Sí, pero real. Hay que
aprender a no juzgar y abrir más el corazón. En mi caso, ojalá la
gente preguntara más, como los niños, que no se cortan: "¡Mamá, mira, ¿qué le pasa a esa
señora?", "¡Sssshhhh!", le dice la madre. Es mejor
preguntar, con naturalidad.
Treinta y cinco años sin ver.
¿Recuerda formas y colores?
Sí, incluso recuerdo cosas que
no he visto. Cuando salí del hospital, le dije a mi madre: "Tú
no te preocupes, que cada año te pondré una arruguita más en mi mente".
¿Su marido era ciego?
Estaba en la ONCE, pero era
eficiente visual. Me casé con 20 años, fue un gran error. Me casé con el
primero que me hizo caso y duramos once meses. Después empezó una de las épocas
más activas e integradas de mi vida: esquié, hice montañismo, parapente... Otra
liberación. Y conocí a mi segundo marido.
¿Ciego?
El mismo caso que el otro. Duró
13 años. Me separé cuando mis hijos tenían 4 y 7 años. Si falla la
comunicación, se va todo al traste, y eso fue lo que me pasó a mí.

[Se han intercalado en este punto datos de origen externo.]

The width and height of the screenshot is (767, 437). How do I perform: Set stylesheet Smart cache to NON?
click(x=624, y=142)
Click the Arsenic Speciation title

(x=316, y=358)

¿Cómo han llevado sus hijos su
ceguera?
Bien. En una ocasión los niños
se burlaron de ellos por mi ceguera. Decidí ir al colegio, darles una charla y permitirles
que preguntaran lo que quisieran. Fue un juego en el que me hicieron preguntas
inverosímiles.
La apariencia nos da mucha
información. ¿Qué se la da a usted?
La voz. Un día pedí ayuda para encontrar un autobús de
Barcelona a Sant Pere de Ribes. Nadie me ayudaba. Al final se paró un chico que
me acompañó.
Amable.
En ese mismo autobús iba una
vecina que al llegar me interpeló: "¡Quién era ese! Tenía muy mala pinta, llevaba
cadenas y piercings". "La única
persona que me ha ayudado, incluida tú", le dije.
¿Cuándo se lanza a escribir y por qué?
En las largas estancias en el
hospital, mi padre, que no tenía la costumbre, empezó a leerme, y me aficioné. Se
me abrió la mente y la imaginación, y empecé a escribir unas cartas larguísimas
a mis amigas, poemas y novelitas cortitas. Nunca lo he dejado.
Usted es una autodidacta del braille
que ha dado clases.
Fue una experiencia muy bonita
que me permitió poder dar. Había un abuelo que había sido músico y quería leer partituras,
no tenía tacto, no podía aprender. Busqué un piano para que se sentara a diario
frente a él y ejercitara la memoria. Había otra abuela que estaba muy triste
porque no podía leer cuentos a sus nietos.
Le enseñó.
Sí, y se llevó cuentos con
dibujitos en relieve, estaba feliz. También recuerdo a una chica sorda ciega,
tuve que aprender el lenguaje de signos para poder enseñárselo. Un cuadro
curioso: yo
ciega y ella sordociega, pero aprendimos a entendemos.
¿Cuáles han sido los momentos duros?
Muy cotidianos, que tu hijo se
enfade y salga corriendo de casa y no puedas ir tras él, o cuando eran pequeños
en el parque y no podía vigilarlos: "Ya sabéis que no veo nada, así que cada poco me
tenéis que decir que estáis aquí". Son momentos.
Vuelve a estar enamorada.
Sí, y él ve perfectamente. Nos
conocimos por internet... Y seguimos hablando.